Their (farmers) earnings too little and delayed, the farmers wasting away due to delayed harvests.
For the state millers the machines that clouded the horizons with white smoke signalling good fortunes in the 80’s long dead. Factory yards turned scrap metal yards. Receiver managers seconded to attempt to revive them, accused of dipping their hands in the empty cookie jar.
The tales, pointing to a collapsed industry that needed the solutions of the taskforce as soon as yesterday.
By end of March this year (2019), Kiunjuri announced that the task force had finalised collection of views. They would then retreat to write a report before presenting it to President Kenyatta.
The farmers have been waiting since then. No word from Kiunjuri, no word from Oparanya — the two co-chairs of the task force.
Farmers’ months later are disillusioned. They say once again, it seems the government this time led by Mwangi Kiunjuri and Wycliffe Oparanya have taken them for a ride.
On a number of occasions, journalists have attempted to find out from the CS the fate of the report. Nothing! No indication has come from him.

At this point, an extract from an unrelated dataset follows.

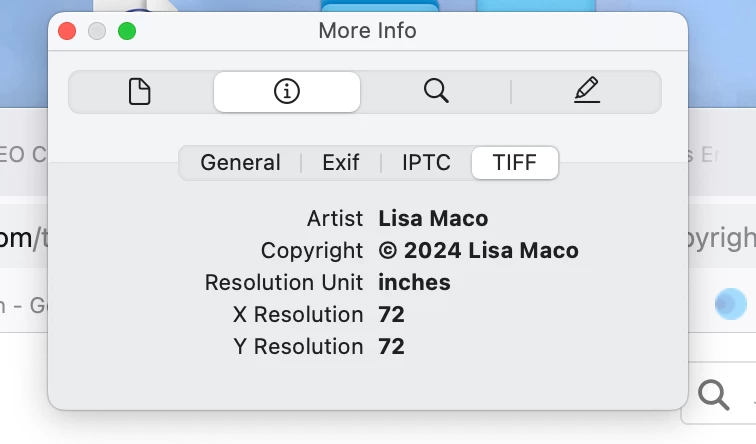Click the Copyright field label
This screenshot has width=756, height=444.
tap(312, 250)
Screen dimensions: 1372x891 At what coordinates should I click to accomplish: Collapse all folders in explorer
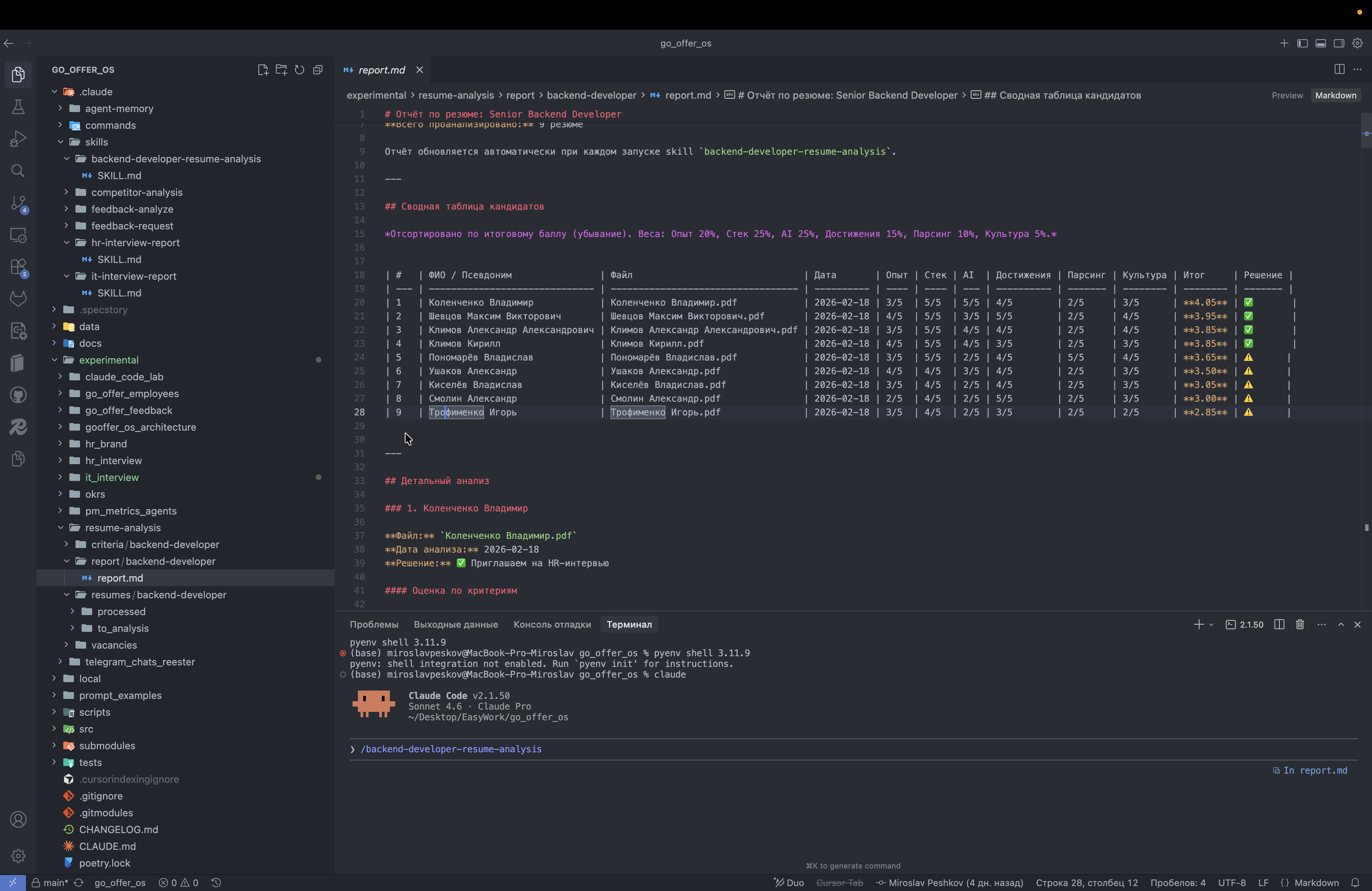pos(317,70)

The silence of political leaders; MCA’s, MP’s and governors from the sugar belts is too loud. Opinion leaders in the sector, the Kenya Federation of Sugarcane Farmers have raised concerns. Their voices drowned by the silence of the ministry of agriculture.
The farmers from Nzoia, Mumias, Miwani, Muhoroni, Chemelil and Sony were expectant. Some still are. They hope that CS Kiunjuri will at least before the end of this year find time.
Find time out of his busy schedule convening and attending anti-BBI press conferences in parliament to release the report. That he will find time away from angling to be the next big thing in Mount Kenya politics to release this report.
Sugarcane farmers are waiting waziri… still hoping that you will release this report. Even if in soft copies.